De strijd tussen Linux en NT – en inderdaad tussen Linux en de leveranciersspecifieke versies van Unix, zoals AIX en Solaris – zal nog wel enige tijd duren. Bovendien zijn er andere factoren die bepalen hoe de toekomst eruit zal zien. Toch denken veel mensen, waaronder ik, dat de uitkomst onvermijdelijk is. De vraag is meer wanneer en op welke manier Linux tot het meest gebruikte besturingssysteem zal uitgroeien. Bedrijven zouden zich nu al moeten buigen over migratiekwesties, zodat de oplossingen van vandaag er al voor zorgen dat problemen in de toekomst tot een minimum beperkt blijven.
Om verschillende redenen heeft IBM Linux altijd volledig gesteund. Dit geldt ook voor de leveranciers van producten als databases, applicatieservers en dergelijke. Sun en HP zitten in een lastiger parket, omdat ze niet beschikken over IBM’s productaanbod. IBM kan zowel Linux als NT leveren. Deze systemen concurreren weliswaar met AIX en OS/400, maar ze genereren tegelijk inkomsten uit de verkoop van producten met toegevoegde waarde. Op deze manier kan IBM zijn klanten in alle eerlijkheid zowel dure NT-oplossingen als goedkope, robuuste Linux-systemen aanbieden. De klant kiest, en IBM gebruikt Linux om Microsoft af te weren. Een winnende combinatie!
Linux is een overdraagbaar besturingssysteem, maar draait in de praktijk alleen op PC/Intel-machines. Er zijn ook wel versies voor andere processors, maar die worden in de praktijk nauwelijks gebruikt, omdat alle software opnieuw gecompileerd en gedistribueerd moet worden. Zo is er een goede versie van Linux voor Compaq (Digital) Alpha-machines, maar er is slechts een beperkte keuze in databases, beheertools en dergelijke. De markt is gewoon niet groot genoeg om softwareleveranciers aan te trekken. En de OSS-gemeenschap ontwikkelt al zijn software op Intel-machines.
Het zou wel eens steeds aantrekkelijker kunnen worden om Linux-applicaties, -servers en dergelijke op andere processors te implementeren. Om de toewijding aan Linux kracht bij te zetten, heeft IBM ook versies voor de AS/400 (een afgeleide van de PowerPC) en de S/390-mainframes ontwikkeld. Dit is veel meer dan de Spec1170-api’s die al op OS/390 draaien om het porten van Unix-applicaties te vereenvoudigen, omdat het een volledige Linux-implementatie is.

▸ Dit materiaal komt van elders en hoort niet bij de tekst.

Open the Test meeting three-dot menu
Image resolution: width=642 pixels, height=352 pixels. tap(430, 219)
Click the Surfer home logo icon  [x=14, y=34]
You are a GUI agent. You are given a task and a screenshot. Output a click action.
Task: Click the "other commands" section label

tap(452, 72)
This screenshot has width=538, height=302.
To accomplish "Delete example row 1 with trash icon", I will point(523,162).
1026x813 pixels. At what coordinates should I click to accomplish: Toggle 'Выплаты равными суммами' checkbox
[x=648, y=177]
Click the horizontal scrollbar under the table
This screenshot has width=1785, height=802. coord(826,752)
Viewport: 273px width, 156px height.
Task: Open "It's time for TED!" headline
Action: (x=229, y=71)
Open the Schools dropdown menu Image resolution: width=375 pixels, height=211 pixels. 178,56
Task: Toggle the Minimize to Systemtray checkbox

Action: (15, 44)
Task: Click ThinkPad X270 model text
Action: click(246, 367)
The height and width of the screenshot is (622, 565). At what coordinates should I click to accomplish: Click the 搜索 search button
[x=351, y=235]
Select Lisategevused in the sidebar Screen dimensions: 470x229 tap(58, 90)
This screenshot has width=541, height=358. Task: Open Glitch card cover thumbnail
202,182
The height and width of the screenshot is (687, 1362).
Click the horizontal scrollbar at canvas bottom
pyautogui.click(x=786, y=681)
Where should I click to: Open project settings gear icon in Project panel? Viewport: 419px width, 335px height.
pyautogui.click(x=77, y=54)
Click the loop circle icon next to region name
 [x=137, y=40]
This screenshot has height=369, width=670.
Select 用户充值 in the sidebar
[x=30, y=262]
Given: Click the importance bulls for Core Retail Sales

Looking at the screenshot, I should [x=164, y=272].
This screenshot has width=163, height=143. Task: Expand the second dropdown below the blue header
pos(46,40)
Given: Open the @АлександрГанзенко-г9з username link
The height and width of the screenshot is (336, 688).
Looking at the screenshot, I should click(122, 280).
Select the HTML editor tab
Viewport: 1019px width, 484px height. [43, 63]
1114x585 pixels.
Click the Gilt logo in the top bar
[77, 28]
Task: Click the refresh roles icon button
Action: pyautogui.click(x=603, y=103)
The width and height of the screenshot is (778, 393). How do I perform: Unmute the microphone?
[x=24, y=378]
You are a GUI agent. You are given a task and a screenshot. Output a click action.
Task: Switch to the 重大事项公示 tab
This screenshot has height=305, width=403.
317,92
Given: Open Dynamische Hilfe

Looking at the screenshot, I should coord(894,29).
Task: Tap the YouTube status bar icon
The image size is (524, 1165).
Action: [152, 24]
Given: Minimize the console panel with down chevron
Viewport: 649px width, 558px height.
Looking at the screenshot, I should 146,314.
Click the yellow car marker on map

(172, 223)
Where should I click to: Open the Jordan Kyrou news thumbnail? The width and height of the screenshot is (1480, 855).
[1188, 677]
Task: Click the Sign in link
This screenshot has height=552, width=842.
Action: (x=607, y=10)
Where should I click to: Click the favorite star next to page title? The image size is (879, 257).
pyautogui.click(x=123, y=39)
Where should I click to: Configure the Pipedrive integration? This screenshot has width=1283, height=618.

Er is ook een ‘native’ versie van Linux voor OS/390. Maar er waren al andere Unix-implementaties voor S/390, waaronder een versie van Amdahl, die absoluut mislukt zijn, dus ik zie niet in waarom Linux meer succes zou hebben. Zowel S/390 als de AS/400 kennen echter logische partities (Lpar’s), en Linux is al eens op een partitie naast OS/390 (en OS/400) geïmplementeerd, met zogeheten connectors om Linux toegang te geven tot OS/390-diensten als DB2. Deze versies kunnen softwareleveranciers er wellicht toe verleiden om hun producten ook op andere platformen dan Intel te implementeren.
De meeste onderhoudende Linux-aankondiging is de implementatie van Linux op VM. Veel mensen vinden VM verouderd omdat Unix betere time-sharing functies biedt, maar de virtuele machines van VM maken het mogelijk duizenden afzonderlijke Linux-systemen op één fysieke machine te draaien. Neem één virtuele machine per ontwikkelaar, en VM en Unix zijn eindelijk complementair! De combinatie van VM en Linux moet echter vooral interessant zijn voor de grote websites.
Martin Healey, pionier ontwikkeling van op Intel gebaseerde computers en c/s-architectuur. Directeur van een aantal IT-bedrijven en professor aan de Universiteit van Wales.